Sędziowie mają stawić się u zastępcy rzecznika dyscyplinarnego sędziów sądów powszechnych Przemysława Radzika w Warszawie 6 listopada.
"Sędziowie mogą, a nawet powinni angażować się w debatę publiczną"
Sędzia Igor Tuleya na spotkaniu w Gdańsku przekonywał, że "sędziowie mogą, a nawet powinni angażować się w debatę publiczną, jeśli głos sędziowski służy obronie niezawisłości czy też krytyce konkretnych zmian legislacyjnych".

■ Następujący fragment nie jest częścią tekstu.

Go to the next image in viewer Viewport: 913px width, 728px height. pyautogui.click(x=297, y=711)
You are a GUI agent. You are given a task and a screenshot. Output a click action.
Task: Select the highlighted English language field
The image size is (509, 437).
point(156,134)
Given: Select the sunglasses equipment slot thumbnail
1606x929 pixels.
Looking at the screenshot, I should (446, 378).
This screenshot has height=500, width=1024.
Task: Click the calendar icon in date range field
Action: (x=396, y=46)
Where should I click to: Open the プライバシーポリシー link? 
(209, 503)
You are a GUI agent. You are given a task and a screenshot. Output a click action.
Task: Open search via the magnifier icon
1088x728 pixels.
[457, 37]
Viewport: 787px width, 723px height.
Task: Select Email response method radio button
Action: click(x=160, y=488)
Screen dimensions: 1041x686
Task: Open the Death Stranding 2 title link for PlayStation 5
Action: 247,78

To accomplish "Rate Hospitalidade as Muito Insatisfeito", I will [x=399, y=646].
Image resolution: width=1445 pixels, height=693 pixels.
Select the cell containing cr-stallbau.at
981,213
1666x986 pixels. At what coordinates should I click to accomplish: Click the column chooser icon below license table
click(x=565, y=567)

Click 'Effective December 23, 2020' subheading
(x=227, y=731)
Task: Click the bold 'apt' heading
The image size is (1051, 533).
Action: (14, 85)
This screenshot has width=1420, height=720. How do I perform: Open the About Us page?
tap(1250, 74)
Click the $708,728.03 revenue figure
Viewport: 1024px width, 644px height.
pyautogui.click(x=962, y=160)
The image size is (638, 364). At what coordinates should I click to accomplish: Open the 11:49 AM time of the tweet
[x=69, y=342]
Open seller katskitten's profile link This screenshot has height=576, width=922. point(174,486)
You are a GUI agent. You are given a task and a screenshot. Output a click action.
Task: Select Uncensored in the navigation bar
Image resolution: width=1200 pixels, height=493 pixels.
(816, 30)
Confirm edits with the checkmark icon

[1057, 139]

- Jeżeli władza wykonawcza będzie mieć bezpośredni wpływ na sądownictwo, obywatel domagający się sprawiedliwości nie będzie szedł do sądu, a do urzędu. Nie będzie mieć do czynienia z niezawisłym sędzią, który rozstrzyga spór w oparciu o konstytucję i ustawy zgodnie z własnym sumieniem, a będzie oddany w ręce "sędziego-urzędnika" podatnego na wpływy swoich przełożonych, ministra czy polityków - wskazywał sędzia.
Tuleya przed rzecznikiem
Sam Tuleya też był wezwany do rzecznika dyscyplinarnego. Składał wyjaśnienia 10 października. Wezwanie dotyczyło wygłaszania publicznych wypowiedzi na temat reformy wymiaru sprawiedliwości.
Igor Tuleya na antenie TVN24 mówił między innymi, że "obecna Krajowa Rada Sądownictwa nie ma nic wspólnego z sądownictwem". - To jest taka fikcja, jak w "Roku 1984" (książce George'a Orwella - przyp. red.), gdzie Ministerstwo Prawdy zajmowało się propagandą, Ministerstwo Pokoju - wojną, a Krajowa Rada Sądownictwa ma tyle wspólnego z sądownictwem, że je niszczy, a osoby które tam zasiadają, są po prostu grabarzami niezależności sądów i niezawisłości sędziów - mówił Tuleya.